Abstract. -- Challenging humanity’s self-reified monopoly over the domain of hermeneutics, computational creativity destabilizes the foundations of its lexical reference, invoking Walter Benjamin’s musings on the age of technological reproducibility. How may we delineate the parameters of creativity outside the bounds of apperceptive intent, especially if the generative process is strictly reliant upon conditional expressions of correlational nature rather than the transcendental aura of instantaneous inspiration? Should procedurally derived computational outputs deserve the label of creativity? If so, then how do such developments affect and even reconfigure human language to challenge the metrics whereby we inscribe it with social value?
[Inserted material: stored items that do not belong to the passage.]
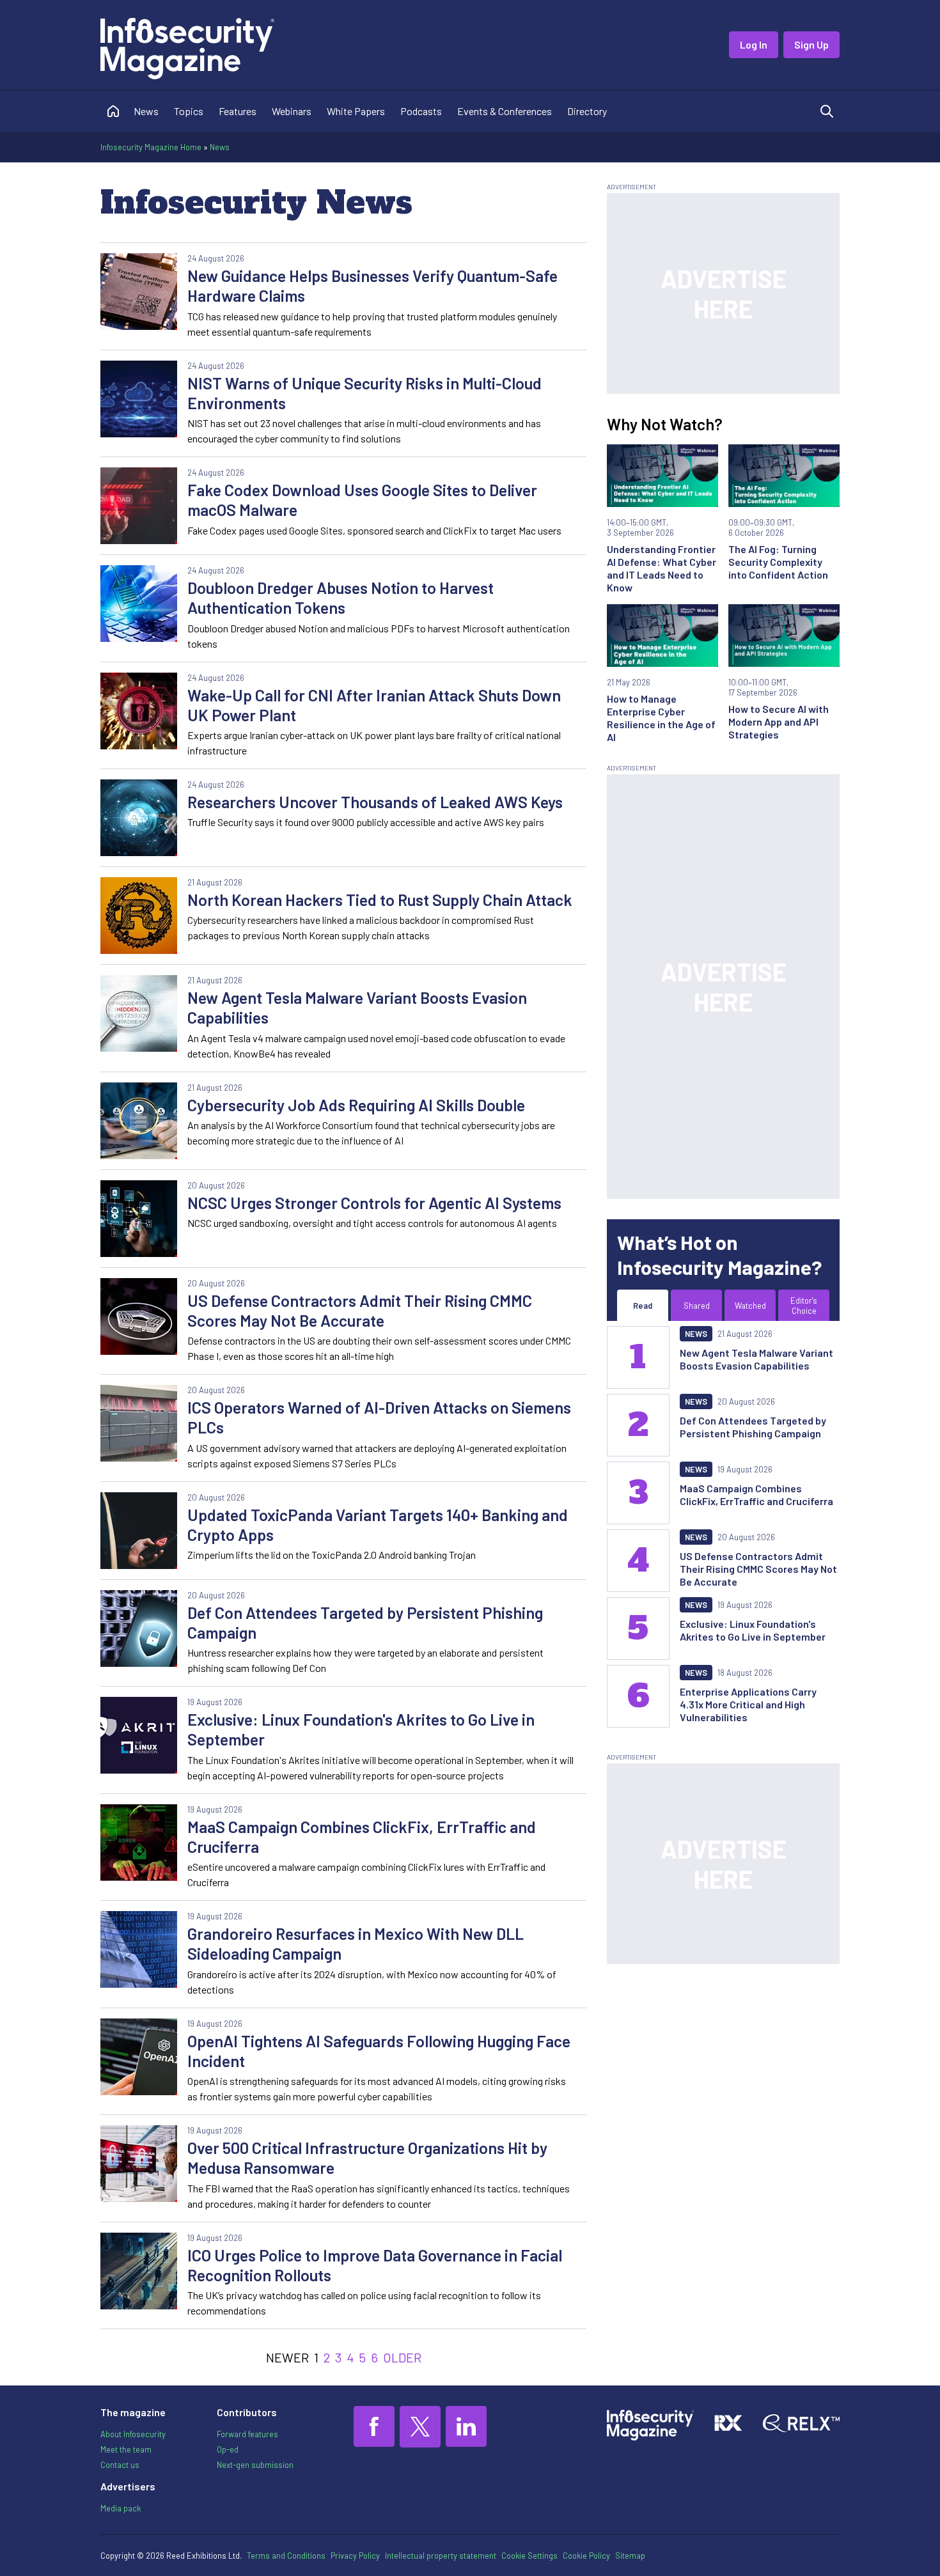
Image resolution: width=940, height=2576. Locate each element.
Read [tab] (642, 1305)
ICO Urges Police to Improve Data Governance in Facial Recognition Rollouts (374, 2264)
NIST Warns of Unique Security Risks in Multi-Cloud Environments (364, 392)
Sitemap (630, 2555)
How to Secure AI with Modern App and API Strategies (778, 721)
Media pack (120, 2508)
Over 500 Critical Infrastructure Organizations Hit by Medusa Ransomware (367, 2157)
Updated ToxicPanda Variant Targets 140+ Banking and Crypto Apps (377, 1524)
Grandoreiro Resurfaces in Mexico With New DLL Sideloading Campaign (355, 1943)
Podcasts (421, 111)
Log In (753, 44)
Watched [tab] (750, 1305)
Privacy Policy (355, 2555)
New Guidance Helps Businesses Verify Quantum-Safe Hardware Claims (372, 285)
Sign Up (811, 44)
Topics (188, 111)
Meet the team (126, 2449)
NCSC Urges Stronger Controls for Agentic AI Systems (374, 1202)
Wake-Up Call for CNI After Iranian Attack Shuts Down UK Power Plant (374, 704)
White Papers (356, 111)
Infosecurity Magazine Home (150, 147)
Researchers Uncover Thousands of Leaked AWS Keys (375, 801)
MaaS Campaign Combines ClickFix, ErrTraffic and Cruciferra (361, 1836)
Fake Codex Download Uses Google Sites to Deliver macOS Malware (362, 499)
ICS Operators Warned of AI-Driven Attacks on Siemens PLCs (379, 1417)
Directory (587, 111)
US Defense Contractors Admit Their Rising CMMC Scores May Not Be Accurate (359, 1310)
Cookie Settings (529, 2555)
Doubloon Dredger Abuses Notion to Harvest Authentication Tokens (340, 597)
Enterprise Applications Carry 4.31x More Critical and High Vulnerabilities (748, 1704)
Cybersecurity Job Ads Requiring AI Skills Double (356, 1104)
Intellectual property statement (440, 2555)
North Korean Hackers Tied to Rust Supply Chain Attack (379, 899)
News (146, 111)
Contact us (119, 2465)
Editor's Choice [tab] (803, 1305)
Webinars (291, 111)
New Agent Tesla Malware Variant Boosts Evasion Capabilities (357, 1007)
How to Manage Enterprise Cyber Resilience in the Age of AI (661, 717)
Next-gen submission (255, 2465)
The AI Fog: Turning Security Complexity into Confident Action (778, 562)
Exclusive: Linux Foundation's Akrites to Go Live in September (361, 1729)
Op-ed (228, 2449)
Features (237, 111)
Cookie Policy (586, 2555)
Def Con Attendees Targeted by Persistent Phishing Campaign (365, 1622)
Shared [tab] (697, 1305)
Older (402, 2357)
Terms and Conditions (286, 2555)
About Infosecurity (133, 2434)
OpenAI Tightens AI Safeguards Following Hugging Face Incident (378, 2050)
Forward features (247, 2434)
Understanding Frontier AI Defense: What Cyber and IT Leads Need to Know (661, 568)
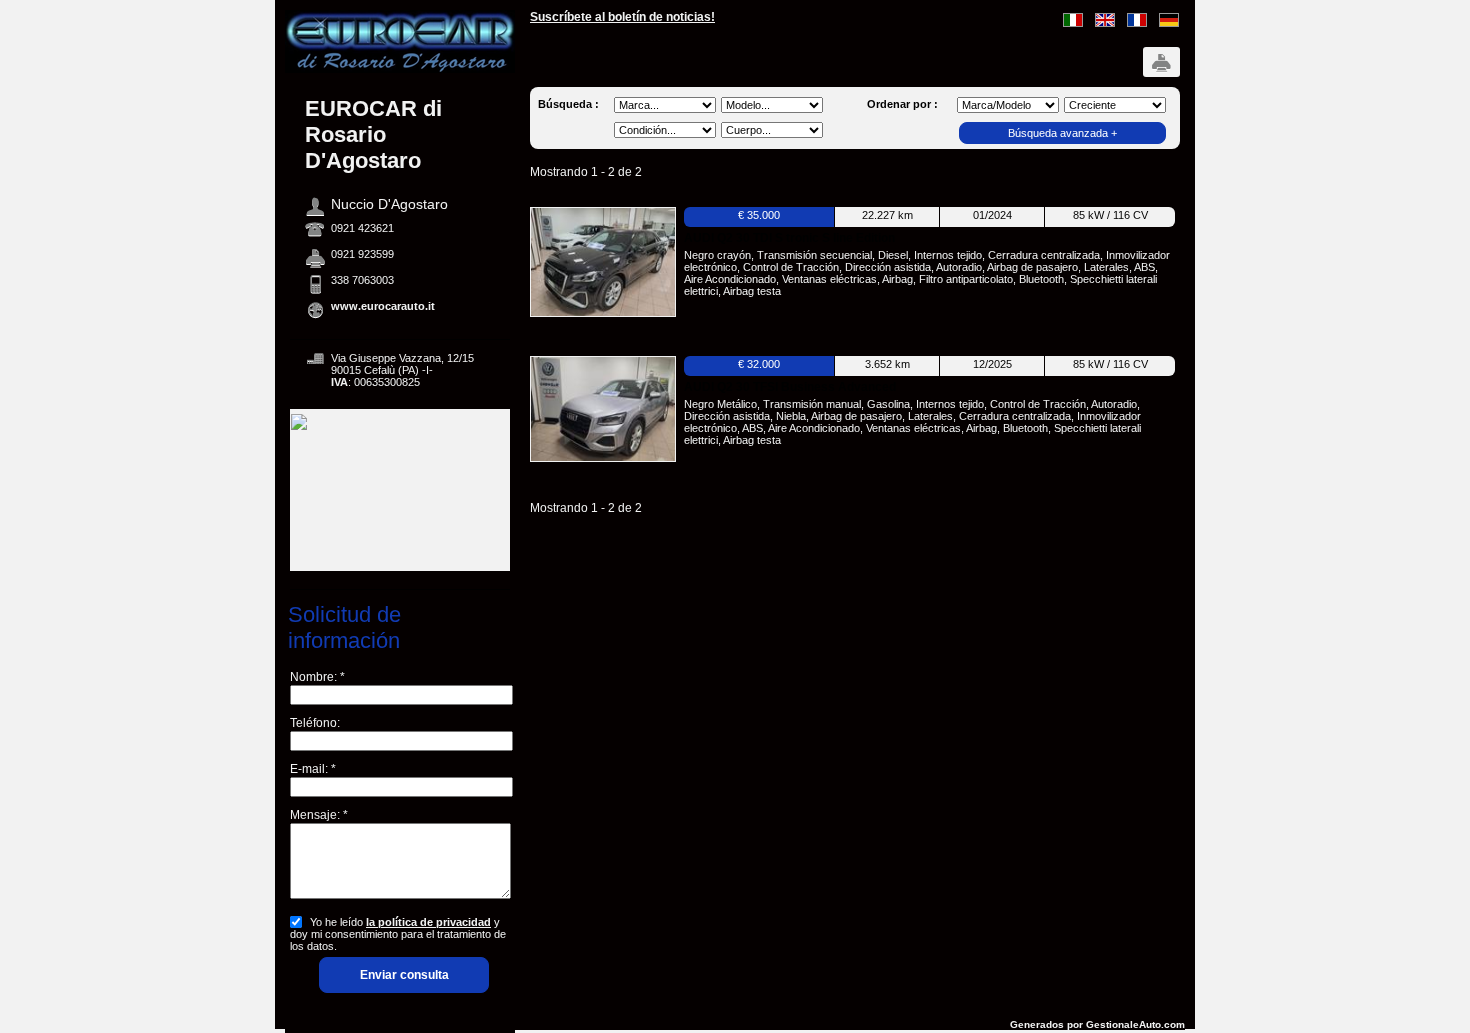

By probing the interstitial space between algorithmic design and arbitrary semantics through readings of autonomously written fiction, this essay investigates how computational creativity remediates literary expressivity in text-generating models. Based on the concept of intentional patiency, which I propose as an alternative to the agency of the phenomenological sovereign subject in the valuation and appreciation of nonhuman creativity, the essay asks what it means to write, and what writing means in an age when not only artistic output, but also creative agency may be approaching the singularity event horizon.